* Using the information *
A: Reproduce word for word the stretch of the ggplot forum thread from "This is the" through "were near zero.".
B: In the ggplot forum thread, what is named as a good example of data where negative values are impossible but no observations were near zero?

* Extracted text *
--

Unfortunately I do not have enough reputation to post images, but you might see from the code that the graphic is complex.

It would be fantastic if you would have useful suggestions. Thanks a lot!


Solution

  • TL;DR: Look at the bottom.

    Consider these figures:

    ggplot(iris, aes(Species, Sepal.Length)) + geom_boxplot() + 
      theme_classic()
    

    enter image description here

    This is your basic plot. Now you have to consider the Y-axis.


    ggplot(iris, aes(Species, Sepal.Length)) + geom_boxplot() + 
      theme_classic() +
      scale_y_continuous(limits = c(0,NA), expand = c(0,0))
    

    enter image description here

    This is the least misleading way of emphasizing that there is a zero floor to the data, even if there are no actual points below a certain value. Percent milk protein is a good example of data where negative values are impossible and you want to emphasize that, but that no observations were near zero.

--

* Information shown *

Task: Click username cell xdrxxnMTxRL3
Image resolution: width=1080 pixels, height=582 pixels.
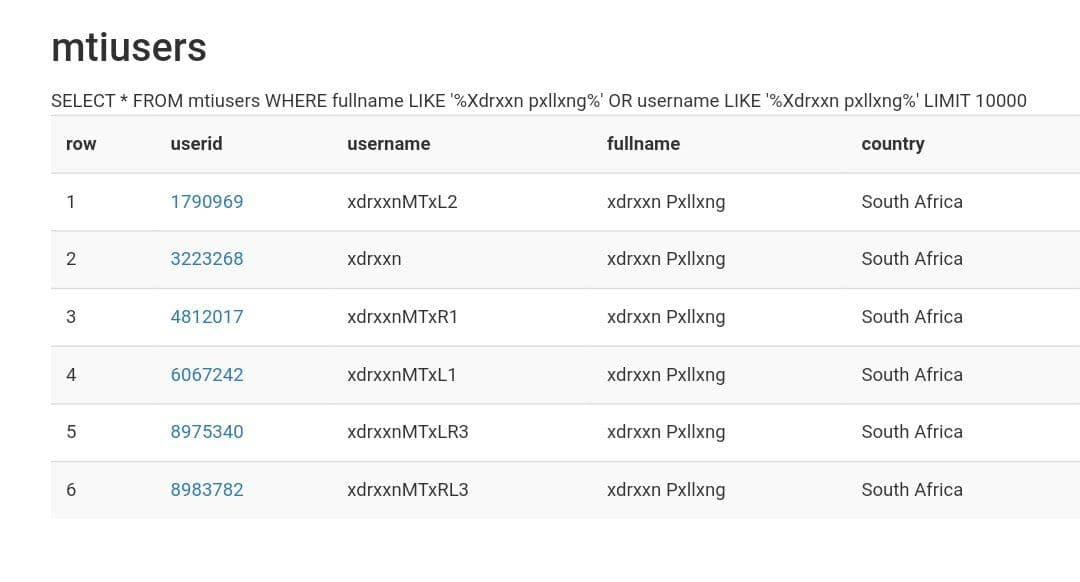Action: (407, 490)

--

* Task-by-task solutions *
A:
This is the least misleading way of emphasizing that there is a zero floor to the data, even if there are no actual points below a certain value. Percent milk protein is a good example of data where negative values are impossible and you want to emphasize that, but that no observations were near zero.

B: Percent milk protein.